The area of the parallelogram is determined by the magnitude of the cross product of its adjacent sides. The formula is given as:
\[
\text{Area} = |\mathbf{a} \times \mathbf{b}|
\]
First, we compute the cross product \( \mathbf{a} \times \mathbf{b} \). Given the vectors \( \mathbf{a} = 2 \hat{i} - \hat{j} + \hat{k} \) and \( \mathbf{b} = \hat{i} + 3 \hat{j} - \hat{k} \), the cross product can be expressed using a determinant:
\[
\mathbf{a} \times \mathbf{b} = \left|
\begin{matrix}
\hat{i} & \hat{j} & \hat{k} \\
2 & -1 & 1 \\
1 & 3 & -1
\end{matrix}
\right|
\]
Expanding this determinant yields:
\[
\mathbf{a} \times \mathbf{b} = \hat{i} \left[ (-1)(-1) - (1)(3) \right] - \hat{j} \left[ (2)(-1) - (1)(1) \right] + \hat{k} \left[ (2)(3) - (-1)(1) \right]
\]
\[
= \hat{i} (1 - 3) - \hat{j} (-2 - 1) + \hat{k} (6 + 1)

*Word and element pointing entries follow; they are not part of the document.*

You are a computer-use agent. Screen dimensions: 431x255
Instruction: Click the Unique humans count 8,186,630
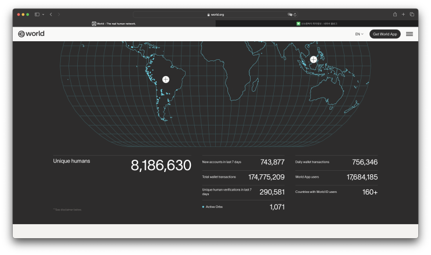(161, 165)
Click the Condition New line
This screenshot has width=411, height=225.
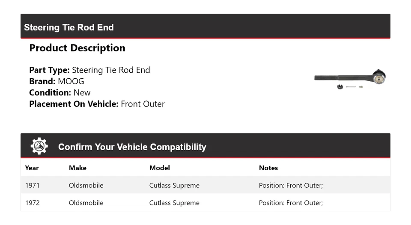coord(60,92)
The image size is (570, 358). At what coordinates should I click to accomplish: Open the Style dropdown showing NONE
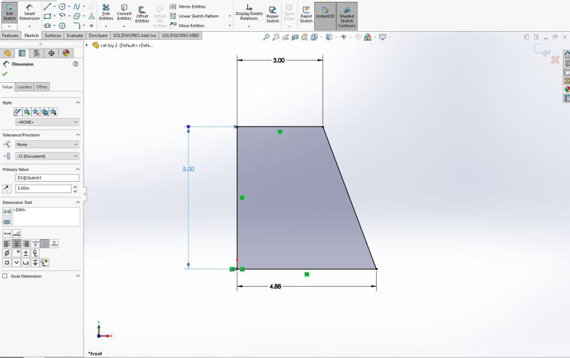[47, 122]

= -2 \hat{i} + 3 \hat{j} + 7 \hat{k}
\]
Next, we calculate the magnitude of this cross product:
\[
|\mathbf{a} \times \mathbf{b}| = \sqrt{(-2)^2 + 3^2 + 7^2} = \sqrt{4 + 9 + 49} = \sqrt{62}
\]
Therefore, the area of the parallelogram is \( \sqrt{62} \).